[Items from a dataset]
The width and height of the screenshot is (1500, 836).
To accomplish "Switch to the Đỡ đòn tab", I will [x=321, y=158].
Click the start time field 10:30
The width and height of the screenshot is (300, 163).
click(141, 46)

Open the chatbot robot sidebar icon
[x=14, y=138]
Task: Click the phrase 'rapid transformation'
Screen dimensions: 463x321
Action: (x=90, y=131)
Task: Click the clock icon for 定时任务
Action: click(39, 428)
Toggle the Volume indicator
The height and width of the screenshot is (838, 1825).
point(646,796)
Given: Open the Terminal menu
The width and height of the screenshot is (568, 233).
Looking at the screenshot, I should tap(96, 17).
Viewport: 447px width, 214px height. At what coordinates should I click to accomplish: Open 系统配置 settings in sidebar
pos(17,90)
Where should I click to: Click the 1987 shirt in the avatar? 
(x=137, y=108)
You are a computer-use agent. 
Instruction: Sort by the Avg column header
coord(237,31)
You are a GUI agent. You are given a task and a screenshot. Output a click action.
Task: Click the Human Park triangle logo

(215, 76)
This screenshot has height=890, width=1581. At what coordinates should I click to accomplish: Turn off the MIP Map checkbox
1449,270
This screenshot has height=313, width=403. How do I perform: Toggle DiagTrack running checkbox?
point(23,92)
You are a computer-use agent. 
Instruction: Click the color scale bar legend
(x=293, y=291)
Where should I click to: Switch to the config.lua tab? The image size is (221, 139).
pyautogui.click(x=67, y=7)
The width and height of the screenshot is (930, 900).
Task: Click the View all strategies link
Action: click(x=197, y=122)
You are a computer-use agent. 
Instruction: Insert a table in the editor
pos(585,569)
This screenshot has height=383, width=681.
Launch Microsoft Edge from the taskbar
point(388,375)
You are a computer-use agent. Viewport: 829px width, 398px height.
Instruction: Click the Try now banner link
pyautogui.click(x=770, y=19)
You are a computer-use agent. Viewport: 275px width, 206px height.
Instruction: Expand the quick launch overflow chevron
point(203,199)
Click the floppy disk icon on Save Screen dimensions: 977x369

**What to produce**.
What is needed is an exact copy of all the records above.

**Your response**.
The width and height of the screenshot is (1500, 836).
To accomplish "Switch to the Đỡ đòn tab", I will [x=321, y=158].
Click the start time field 10:30
The width and height of the screenshot is (300, 163).
click(141, 46)

Open the chatbot robot sidebar icon
[x=14, y=138]
Task: Click the phrase 'rapid transformation'
Screen dimensions: 463x321
Action: (x=90, y=131)
Task: Click the clock icon for 定时任务
Action: click(39, 428)
Toggle the Volume indicator
The height and width of the screenshot is (838, 1825).
point(646,796)
Given: Open the Terminal menu
The width and height of the screenshot is (568, 233).
Looking at the screenshot, I should tap(96, 17).
Viewport: 447px width, 214px height. At what coordinates should I click to accomplish: Open 系统配置 settings in sidebar
pos(17,90)
Where should I click to: Click the 1987 shirt in the avatar? 
(x=137, y=108)
You are a computer-use agent. 
Instruction: Sort by the Avg column header
coord(237,31)
You are a GUI agent. You are given a task and a screenshot. Output a click action.
Task: Click the Human Park triangle logo

(215, 76)
This screenshot has height=890, width=1581. At what coordinates should I click to accomplish: Turn off the MIP Map checkbox
1449,270
This screenshot has height=313, width=403. How do I perform: Toggle DiagTrack running checkbox?
point(23,92)
You are a computer-use agent. 
Instruction: Click the color scale bar legend
(x=293, y=291)
Where should I click to: Switch to the config.lua tab? The image size is (221, 139).
pyautogui.click(x=67, y=7)
The width and height of the screenshot is (930, 900).
Task: Click the View all strategies link
Action: click(x=197, y=122)
You are a computer-use agent. 
Instruction: Insert a table in the editor
pos(585,569)
This screenshot has height=383, width=681.
Launch Microsoft Edge from the taskbar
point(388,375)
You are a computer-use agent. Viewport: 829px width, 398px height.
Instruction: Click the Try now banner link
pyautogui.click(x=770, y=19)
You are a computer-use agent. Viewport: 275px width, 206px height.
Instruction: Expand the quick launch overflow chevron
point(203,199)
Click the floppy disk icon on Save Screen dimensions: 977x369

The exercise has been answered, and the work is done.